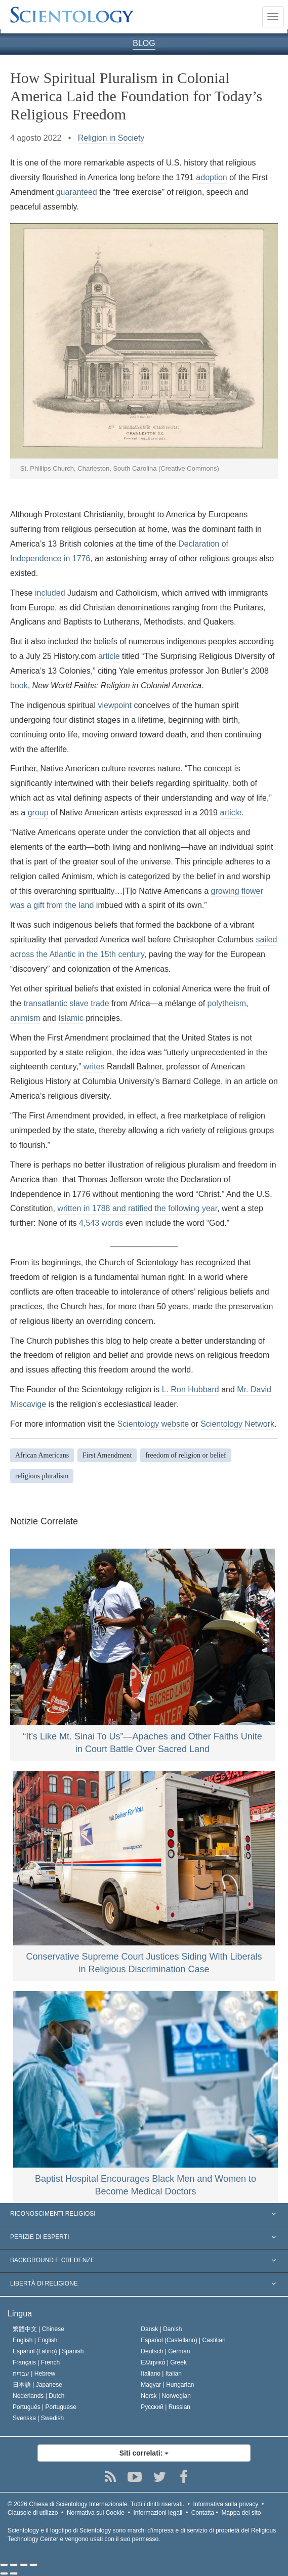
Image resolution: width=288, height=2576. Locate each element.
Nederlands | (39, 2395)
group (38, 812)
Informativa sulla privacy (226, 2504)
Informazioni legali (158, 2512)
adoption (211, 177)
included (50, 593)
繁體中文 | (38, 2329)
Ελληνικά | (164, 2362)
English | (35, 2340)
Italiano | (161, 2373)
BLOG (144, 43)
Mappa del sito (241, 2512)
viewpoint (115, 705)
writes (94, 1066)
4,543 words (101, 1223)
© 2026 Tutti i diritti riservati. (96, 2504)
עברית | (34, 2373)
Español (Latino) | (48, 2351)
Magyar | (167, 2384)
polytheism (227, 1003)
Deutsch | (165, 2351)
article (109, 656)
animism (25, 1018)
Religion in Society (111, 138)
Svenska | (38, 2418)
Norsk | (166, 2395)
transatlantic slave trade (66, 1003)
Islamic (71, 1018)
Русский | (165, 2407)
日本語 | (37, 2384)
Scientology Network (237, 1424)
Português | (44, 2407)
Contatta (202, 2512)
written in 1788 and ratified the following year (137, 1208)
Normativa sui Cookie (96, 2512)
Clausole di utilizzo (33, 2512)
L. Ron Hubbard (190, 1389)
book (19, 685)
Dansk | (161, 2329)
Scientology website (153, 1424)
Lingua (20, 2313)
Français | (36, 2362)
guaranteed (76, 192)
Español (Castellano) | (183, 2340)
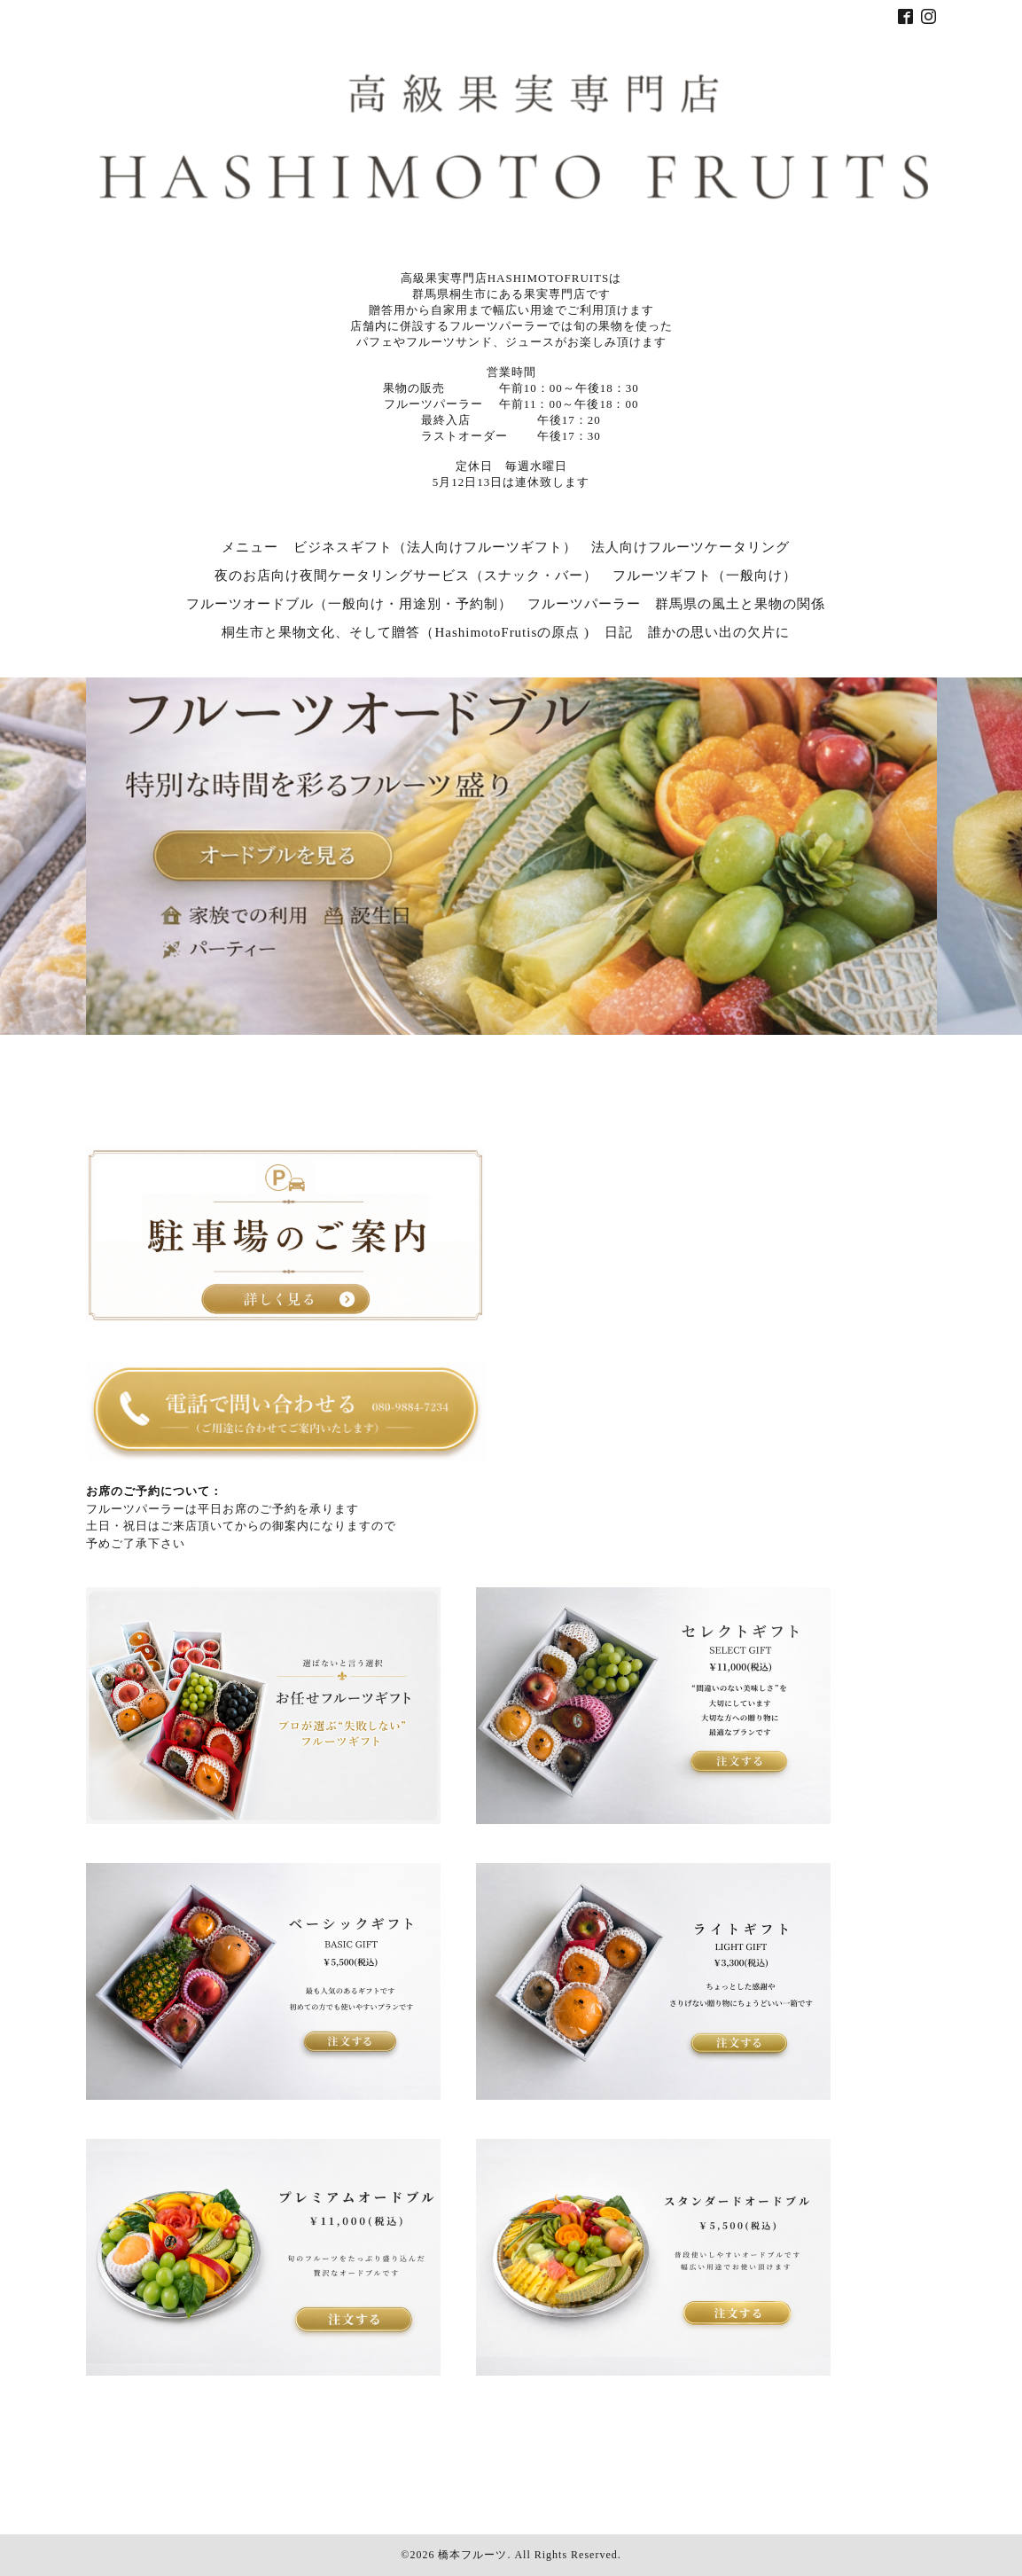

○ ○ ○

- _Aim of the exercise_: Write out the lines of the material exactly, starting with the line that contains "book (19, 685)" and going on through the end of the material, both ends included, and leave the pictures out of your answer.

- _The output_:
book (19, 685)
Dansk | (161, 2329)
Scientology website (153, 1424)
Lingua (20, 2313)
Français | (36, 2362)
guaranteed (76, 192)
Español (Castellano) | (183, 2340)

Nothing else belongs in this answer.